As the first CAR-T treatment for an autoimmune disease draws ever closer, officials at the FDA have signaled a willingness to support the development of these novel cell therapies with a flexible regulatory approach.
While interested in CAR-T therapies’ potential to achieve durable, drug-free remission in serious autoimmune conditions, the FDA is equally wary of their “unpredictable long-term toxicity,” according to an article published Monday in the Annals of Internal Medicine.
In the article, Vinay Prasad, M.D., director of the FDA’s Center for Biologics Evaluation and Research, and two other regulators said that, recognizing the complexity of autoimmune conditions in terms of seriousness and type, the agency will work with CAR-T makers “on a case-by-case basis to encourage appropriate study populations in rheumatologic autoimmune disease.”
Simultaneously, citing a need to monitor a drug’s effect on fertility, the FDA officials recommended that industry conduct long-term follow-up studies for CAR-T products in the autoimmune setting, “as is standard for genetic therapies and CAR T-cells for oncologic indications.”
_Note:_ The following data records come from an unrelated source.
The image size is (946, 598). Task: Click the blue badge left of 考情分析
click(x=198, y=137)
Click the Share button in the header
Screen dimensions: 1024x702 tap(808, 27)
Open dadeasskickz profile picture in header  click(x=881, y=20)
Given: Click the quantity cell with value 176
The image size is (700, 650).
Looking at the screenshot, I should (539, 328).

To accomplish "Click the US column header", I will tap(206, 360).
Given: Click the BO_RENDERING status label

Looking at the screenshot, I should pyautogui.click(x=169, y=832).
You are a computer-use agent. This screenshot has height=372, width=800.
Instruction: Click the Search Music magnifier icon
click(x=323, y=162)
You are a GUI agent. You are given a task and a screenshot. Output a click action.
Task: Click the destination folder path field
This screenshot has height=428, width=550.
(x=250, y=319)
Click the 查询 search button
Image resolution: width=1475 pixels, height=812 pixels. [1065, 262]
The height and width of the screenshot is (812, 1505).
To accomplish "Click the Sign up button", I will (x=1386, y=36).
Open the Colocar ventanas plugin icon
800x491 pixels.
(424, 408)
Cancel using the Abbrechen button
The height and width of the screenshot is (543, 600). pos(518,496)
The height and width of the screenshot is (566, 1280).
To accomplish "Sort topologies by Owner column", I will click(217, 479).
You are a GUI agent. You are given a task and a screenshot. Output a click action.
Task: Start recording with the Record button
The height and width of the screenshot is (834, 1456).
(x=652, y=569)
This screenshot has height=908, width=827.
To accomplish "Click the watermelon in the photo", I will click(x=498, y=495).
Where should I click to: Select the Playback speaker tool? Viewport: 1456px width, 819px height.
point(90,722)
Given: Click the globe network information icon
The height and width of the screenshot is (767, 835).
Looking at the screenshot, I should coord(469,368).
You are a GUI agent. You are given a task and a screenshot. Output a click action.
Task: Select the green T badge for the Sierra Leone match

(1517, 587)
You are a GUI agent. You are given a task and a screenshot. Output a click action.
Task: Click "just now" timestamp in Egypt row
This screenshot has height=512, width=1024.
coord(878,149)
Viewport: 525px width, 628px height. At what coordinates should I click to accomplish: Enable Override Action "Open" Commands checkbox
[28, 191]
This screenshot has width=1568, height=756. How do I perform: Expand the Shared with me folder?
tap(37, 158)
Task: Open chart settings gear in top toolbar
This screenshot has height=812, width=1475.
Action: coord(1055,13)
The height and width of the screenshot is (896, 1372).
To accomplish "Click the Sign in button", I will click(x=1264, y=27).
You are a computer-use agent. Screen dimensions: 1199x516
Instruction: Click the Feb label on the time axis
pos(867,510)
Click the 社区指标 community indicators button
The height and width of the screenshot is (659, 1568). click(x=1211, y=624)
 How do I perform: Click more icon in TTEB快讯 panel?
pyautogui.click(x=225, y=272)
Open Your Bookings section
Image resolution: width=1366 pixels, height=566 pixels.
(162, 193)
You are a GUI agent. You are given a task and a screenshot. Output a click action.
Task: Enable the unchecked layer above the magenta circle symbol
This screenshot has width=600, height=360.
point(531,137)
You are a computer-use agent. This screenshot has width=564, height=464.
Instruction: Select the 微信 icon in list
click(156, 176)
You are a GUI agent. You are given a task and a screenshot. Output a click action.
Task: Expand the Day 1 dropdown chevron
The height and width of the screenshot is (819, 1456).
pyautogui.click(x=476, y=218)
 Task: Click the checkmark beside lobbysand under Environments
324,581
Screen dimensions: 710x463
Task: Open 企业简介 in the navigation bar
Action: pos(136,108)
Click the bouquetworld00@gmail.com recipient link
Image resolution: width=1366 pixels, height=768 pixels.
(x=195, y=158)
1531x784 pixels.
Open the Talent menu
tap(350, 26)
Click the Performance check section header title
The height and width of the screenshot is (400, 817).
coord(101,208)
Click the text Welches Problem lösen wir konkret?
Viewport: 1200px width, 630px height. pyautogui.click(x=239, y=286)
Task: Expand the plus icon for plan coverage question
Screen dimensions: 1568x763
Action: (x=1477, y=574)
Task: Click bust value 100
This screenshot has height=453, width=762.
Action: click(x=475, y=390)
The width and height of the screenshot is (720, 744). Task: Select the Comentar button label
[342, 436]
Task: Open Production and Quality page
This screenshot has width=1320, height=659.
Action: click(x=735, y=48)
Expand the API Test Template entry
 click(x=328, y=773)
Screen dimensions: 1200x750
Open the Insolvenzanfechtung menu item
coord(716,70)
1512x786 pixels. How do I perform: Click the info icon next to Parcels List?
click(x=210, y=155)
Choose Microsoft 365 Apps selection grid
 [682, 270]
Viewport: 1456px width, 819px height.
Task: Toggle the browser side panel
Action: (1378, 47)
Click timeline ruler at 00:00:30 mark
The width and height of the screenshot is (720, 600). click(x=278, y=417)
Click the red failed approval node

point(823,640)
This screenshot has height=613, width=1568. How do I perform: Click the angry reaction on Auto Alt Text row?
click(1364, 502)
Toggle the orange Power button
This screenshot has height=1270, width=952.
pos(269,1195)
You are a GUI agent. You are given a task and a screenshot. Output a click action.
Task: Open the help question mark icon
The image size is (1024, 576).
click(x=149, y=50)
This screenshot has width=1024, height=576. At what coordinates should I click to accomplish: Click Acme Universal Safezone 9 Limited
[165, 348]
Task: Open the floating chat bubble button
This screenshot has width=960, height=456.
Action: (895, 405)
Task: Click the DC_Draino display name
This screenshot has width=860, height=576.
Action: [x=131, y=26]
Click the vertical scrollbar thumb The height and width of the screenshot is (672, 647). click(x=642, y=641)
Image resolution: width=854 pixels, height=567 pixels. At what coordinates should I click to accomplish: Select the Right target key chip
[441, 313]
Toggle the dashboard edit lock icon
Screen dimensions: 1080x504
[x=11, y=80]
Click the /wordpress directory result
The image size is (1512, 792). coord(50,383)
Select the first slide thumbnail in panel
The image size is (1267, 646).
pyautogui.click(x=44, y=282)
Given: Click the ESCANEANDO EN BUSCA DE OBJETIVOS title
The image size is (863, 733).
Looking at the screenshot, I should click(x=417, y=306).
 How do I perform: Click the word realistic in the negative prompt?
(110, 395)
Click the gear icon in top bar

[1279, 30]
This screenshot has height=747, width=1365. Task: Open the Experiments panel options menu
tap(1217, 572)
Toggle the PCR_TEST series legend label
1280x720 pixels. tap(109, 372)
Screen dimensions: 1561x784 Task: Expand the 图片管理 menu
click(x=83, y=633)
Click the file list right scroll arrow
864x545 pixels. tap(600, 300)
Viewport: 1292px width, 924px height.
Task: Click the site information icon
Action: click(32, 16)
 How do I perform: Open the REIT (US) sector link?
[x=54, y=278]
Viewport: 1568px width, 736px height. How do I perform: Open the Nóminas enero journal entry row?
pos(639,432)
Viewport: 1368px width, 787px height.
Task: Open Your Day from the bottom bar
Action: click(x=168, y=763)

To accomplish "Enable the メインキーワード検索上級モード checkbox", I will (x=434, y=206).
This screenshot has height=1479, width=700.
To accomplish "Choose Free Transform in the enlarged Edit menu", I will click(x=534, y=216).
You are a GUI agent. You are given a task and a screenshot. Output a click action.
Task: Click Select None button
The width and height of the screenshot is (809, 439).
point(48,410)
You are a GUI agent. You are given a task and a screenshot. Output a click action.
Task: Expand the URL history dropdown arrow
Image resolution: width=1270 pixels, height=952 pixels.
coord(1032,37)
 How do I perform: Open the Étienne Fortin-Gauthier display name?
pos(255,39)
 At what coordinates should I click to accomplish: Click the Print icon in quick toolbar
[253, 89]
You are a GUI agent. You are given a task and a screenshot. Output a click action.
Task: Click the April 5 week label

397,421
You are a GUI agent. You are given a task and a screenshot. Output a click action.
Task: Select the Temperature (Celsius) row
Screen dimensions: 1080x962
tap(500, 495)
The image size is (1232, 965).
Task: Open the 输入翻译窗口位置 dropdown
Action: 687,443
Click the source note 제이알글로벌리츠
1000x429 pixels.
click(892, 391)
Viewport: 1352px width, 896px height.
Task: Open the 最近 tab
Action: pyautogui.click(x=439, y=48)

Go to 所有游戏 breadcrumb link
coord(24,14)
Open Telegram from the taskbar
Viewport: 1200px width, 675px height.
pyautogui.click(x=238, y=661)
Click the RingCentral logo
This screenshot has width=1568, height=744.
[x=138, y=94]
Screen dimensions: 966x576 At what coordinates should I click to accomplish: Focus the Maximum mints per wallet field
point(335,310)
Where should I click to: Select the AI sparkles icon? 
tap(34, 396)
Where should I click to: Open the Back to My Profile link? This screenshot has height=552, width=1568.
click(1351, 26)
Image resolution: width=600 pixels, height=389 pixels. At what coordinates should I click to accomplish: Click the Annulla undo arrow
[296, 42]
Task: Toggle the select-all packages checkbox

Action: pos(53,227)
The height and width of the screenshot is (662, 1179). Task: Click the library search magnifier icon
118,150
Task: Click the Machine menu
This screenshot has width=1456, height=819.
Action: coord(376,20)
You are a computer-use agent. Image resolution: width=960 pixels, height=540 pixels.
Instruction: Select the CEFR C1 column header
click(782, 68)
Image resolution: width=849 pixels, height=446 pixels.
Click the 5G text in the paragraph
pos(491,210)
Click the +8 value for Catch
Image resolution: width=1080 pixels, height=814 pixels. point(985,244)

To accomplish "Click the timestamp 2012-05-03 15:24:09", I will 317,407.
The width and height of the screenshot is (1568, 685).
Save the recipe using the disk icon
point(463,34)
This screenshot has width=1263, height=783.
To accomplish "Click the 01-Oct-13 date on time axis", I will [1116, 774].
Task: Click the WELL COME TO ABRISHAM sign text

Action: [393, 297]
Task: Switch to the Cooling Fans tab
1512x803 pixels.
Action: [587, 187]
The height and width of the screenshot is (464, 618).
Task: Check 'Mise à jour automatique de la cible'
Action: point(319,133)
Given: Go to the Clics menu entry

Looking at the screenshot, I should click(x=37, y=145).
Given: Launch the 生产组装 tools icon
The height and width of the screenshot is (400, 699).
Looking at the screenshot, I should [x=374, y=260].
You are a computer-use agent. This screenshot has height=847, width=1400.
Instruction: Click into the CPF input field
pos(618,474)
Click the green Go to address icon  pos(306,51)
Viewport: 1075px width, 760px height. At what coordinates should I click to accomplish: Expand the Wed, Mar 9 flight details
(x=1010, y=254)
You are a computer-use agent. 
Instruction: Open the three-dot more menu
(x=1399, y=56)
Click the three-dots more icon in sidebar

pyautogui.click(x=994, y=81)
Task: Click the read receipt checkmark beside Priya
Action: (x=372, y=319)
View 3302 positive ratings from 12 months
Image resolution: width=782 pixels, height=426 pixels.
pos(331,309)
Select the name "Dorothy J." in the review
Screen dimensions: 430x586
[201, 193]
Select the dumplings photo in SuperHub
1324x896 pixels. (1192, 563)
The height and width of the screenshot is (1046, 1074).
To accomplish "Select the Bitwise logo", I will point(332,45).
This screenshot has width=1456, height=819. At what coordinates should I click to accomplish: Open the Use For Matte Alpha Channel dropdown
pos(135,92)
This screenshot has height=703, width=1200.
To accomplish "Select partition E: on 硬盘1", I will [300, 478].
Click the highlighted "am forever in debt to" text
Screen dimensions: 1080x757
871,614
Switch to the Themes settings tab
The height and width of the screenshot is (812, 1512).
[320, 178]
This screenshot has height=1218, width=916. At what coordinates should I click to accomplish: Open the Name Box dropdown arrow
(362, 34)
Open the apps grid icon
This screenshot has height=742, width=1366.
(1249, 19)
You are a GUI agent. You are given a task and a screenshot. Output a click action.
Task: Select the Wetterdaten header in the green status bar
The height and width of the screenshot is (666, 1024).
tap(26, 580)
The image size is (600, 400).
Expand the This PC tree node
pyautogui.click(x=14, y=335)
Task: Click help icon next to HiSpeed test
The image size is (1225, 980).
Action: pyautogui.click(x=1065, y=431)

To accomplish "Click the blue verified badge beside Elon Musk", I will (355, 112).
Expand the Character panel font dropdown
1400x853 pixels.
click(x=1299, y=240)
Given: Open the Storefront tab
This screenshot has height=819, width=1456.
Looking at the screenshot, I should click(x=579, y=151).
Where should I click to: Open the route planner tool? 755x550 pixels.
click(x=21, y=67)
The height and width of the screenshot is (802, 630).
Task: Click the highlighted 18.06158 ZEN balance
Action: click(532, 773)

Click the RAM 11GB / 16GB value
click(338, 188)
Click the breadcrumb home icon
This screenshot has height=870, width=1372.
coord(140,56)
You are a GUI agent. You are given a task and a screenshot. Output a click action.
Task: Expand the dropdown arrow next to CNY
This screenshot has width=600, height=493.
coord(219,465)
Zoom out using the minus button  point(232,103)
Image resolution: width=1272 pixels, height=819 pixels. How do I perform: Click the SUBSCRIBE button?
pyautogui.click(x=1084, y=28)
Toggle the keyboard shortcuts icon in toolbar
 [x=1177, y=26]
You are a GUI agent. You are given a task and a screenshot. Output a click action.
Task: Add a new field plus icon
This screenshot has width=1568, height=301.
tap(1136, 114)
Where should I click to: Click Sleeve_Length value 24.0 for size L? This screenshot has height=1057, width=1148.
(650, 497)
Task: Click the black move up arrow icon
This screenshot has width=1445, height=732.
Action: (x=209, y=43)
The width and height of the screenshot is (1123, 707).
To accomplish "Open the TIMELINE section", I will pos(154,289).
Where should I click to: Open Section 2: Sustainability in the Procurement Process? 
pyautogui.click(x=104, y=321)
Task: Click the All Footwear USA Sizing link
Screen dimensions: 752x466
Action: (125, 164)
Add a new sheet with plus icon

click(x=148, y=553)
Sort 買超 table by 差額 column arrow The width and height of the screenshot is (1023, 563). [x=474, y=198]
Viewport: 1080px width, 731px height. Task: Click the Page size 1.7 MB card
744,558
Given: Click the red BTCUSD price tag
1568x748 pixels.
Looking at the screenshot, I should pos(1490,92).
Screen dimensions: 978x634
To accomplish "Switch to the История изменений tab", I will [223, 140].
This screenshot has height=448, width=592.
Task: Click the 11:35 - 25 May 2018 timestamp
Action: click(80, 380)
While the FDA “shares enthusiasm for this class of products,” it will “carefully shepherd” the advancement of clinical studies “focused on the development, durability, and long-term safety of CAR T-cell therapies,” the regulators wrote.
Publication of the FDA’s perspective comes as the first CAR-T therapy for an autoimmune disease could arrive soon in the form of Kyverna Therapeutics’ mivocabtagene autoleucel (miv-cel). After reporting positive pivotal clinical trial results in December, the California biotech is targeting an FDA application for the CD19-directed CAR-T cell therapy for the treatment of stiff person syndrome (SPS) in the first half of 2026. Kyverna has said it is aligned with the FDA on its registrational trial design.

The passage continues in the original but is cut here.